Entries for locating text and elements
BEGIN
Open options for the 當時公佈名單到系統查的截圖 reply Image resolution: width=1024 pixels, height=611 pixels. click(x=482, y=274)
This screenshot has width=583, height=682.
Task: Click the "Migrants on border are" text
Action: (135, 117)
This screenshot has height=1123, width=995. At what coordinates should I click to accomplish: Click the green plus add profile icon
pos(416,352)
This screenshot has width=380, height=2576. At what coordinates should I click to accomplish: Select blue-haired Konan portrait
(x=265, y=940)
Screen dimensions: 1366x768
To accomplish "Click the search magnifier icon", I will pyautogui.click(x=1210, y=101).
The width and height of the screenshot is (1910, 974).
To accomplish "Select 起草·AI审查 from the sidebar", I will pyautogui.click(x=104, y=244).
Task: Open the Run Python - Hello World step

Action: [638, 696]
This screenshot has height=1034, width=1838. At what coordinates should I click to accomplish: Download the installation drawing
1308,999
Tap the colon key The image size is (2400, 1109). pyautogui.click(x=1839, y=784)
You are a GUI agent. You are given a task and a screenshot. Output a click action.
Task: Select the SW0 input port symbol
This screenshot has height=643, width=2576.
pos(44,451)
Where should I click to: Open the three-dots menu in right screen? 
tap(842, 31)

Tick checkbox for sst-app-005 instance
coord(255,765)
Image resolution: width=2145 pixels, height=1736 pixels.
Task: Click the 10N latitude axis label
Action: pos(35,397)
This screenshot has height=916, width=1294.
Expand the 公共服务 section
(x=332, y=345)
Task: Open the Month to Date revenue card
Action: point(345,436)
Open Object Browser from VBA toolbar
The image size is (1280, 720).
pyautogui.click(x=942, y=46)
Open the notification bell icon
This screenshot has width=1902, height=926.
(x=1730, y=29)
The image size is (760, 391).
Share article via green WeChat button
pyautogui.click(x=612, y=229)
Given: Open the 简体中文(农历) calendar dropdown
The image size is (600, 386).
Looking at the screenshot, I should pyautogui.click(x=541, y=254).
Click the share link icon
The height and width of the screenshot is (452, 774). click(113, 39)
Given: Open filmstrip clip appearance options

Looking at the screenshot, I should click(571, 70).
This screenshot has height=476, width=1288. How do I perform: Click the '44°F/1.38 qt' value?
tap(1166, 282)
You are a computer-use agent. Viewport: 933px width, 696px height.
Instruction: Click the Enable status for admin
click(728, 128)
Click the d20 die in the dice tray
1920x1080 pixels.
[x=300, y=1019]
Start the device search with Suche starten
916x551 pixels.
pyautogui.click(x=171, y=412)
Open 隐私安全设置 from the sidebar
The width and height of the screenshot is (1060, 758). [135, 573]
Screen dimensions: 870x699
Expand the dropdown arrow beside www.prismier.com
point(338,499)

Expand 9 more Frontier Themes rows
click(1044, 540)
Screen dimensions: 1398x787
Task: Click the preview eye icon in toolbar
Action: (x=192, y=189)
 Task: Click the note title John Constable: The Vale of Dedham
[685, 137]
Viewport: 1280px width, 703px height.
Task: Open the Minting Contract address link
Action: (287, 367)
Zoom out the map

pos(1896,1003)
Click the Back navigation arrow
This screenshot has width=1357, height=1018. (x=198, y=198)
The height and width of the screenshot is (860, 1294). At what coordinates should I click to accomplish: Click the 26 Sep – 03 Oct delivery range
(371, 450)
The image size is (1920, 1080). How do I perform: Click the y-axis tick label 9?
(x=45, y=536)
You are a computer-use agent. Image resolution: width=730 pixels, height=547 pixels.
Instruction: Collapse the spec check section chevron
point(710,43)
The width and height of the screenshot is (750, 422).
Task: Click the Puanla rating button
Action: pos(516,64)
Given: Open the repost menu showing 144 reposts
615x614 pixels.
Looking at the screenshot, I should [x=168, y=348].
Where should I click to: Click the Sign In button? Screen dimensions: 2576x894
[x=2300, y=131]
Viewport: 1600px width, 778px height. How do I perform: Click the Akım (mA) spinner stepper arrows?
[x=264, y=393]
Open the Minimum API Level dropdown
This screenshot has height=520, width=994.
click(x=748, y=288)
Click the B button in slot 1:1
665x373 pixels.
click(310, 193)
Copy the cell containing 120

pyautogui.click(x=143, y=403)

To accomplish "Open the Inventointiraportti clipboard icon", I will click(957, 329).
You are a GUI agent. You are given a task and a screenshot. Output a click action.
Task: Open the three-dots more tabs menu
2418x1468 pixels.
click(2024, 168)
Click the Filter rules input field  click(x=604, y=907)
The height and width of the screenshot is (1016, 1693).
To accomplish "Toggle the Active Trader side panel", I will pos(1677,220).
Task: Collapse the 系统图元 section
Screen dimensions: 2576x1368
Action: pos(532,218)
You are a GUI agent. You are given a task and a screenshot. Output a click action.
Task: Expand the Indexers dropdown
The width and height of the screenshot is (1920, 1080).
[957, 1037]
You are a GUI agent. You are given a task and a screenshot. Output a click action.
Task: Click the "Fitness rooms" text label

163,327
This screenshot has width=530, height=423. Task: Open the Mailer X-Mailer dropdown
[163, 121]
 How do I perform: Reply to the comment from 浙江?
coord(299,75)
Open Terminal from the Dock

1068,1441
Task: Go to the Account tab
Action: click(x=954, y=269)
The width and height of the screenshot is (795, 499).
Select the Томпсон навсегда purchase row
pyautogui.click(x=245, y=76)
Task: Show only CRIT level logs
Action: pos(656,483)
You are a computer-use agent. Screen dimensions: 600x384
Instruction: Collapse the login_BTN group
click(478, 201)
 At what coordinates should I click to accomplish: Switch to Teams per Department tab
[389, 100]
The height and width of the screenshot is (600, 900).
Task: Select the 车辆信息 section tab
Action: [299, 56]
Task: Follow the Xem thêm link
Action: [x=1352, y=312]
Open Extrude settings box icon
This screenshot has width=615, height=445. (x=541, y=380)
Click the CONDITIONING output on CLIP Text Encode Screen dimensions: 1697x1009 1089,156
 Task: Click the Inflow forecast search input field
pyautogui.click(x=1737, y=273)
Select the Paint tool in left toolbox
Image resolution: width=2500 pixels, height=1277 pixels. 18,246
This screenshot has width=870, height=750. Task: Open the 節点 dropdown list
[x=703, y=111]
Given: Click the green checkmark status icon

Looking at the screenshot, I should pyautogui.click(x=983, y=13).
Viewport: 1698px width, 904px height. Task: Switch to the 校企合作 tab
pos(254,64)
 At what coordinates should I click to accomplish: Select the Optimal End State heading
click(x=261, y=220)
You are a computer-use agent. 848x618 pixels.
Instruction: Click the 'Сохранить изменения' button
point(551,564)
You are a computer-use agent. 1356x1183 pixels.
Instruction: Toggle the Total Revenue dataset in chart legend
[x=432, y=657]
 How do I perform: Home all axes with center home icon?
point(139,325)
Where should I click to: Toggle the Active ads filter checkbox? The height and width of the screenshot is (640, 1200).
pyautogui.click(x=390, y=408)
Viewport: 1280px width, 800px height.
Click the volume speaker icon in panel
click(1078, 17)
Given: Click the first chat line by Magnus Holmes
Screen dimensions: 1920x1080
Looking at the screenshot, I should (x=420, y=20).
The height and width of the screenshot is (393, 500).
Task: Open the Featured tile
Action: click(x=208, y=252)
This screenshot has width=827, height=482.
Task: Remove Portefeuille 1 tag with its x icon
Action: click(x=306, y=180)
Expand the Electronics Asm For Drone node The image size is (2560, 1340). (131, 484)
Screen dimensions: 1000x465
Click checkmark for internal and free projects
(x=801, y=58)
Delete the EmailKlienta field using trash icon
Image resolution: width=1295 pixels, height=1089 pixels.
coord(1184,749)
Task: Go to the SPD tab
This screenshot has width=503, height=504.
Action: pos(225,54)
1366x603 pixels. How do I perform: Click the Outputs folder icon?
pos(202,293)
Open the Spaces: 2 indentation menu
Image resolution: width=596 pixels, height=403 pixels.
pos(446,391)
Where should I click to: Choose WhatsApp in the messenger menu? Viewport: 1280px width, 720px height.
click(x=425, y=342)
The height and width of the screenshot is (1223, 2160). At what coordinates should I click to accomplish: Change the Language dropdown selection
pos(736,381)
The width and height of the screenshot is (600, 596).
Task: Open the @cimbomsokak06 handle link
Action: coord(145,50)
END
● **What you are asked to do**
Output the records in the stretch from the line containing "You are a computer-use agent. Screen" through the line containing "[x=703, y=111]" as a Markdown table with the columns Row and Line, leaving out blank lines.

● **The answer**
| Row | Line |
|---|---|
| 1 | You are a computer-use agent. Screen dimensions: 600x384 |
| 2 | Instruction: Collapse the login_BTN group |
| 3 | click(478, 201) |
| 4 |  At what coordinates should I click to accomplish: Switch to Teams per Department tab |
| 5 | [389, 100] |
| 6 | The height and width of the screenshot is (600, 900). |
| 7 | Task: Select the 车辆信息 section tab |
| 8 | Action: [299, 56] |
| 9 | Task: Follow the Xem thêm link |
| 10 | Action: [x=1352, y=312] |
| 11 | Open Extrude settings box icon |
| 12 | This screenshot has width=615, height=445. (x=541, y=380) |
| 13 | Click the CONDITIONING output on CLIP Text Encode Screen dimensions: 1697x1009 1089,156 |
| 14 |  Task: Click the Inflow forecast search input field |
| 15 | pyautogui.click(x=1737, y=273) |
| 16 | Select the Paint tool in left toolbox |
| 17 | Image resolution: width=2500 pixels, height=1277 pixels. 18,246 |
| 18 | This screenshot has width=870, height=750. Task: Open the 節点 dropdown list |
| 19 | [x=703, y=111] |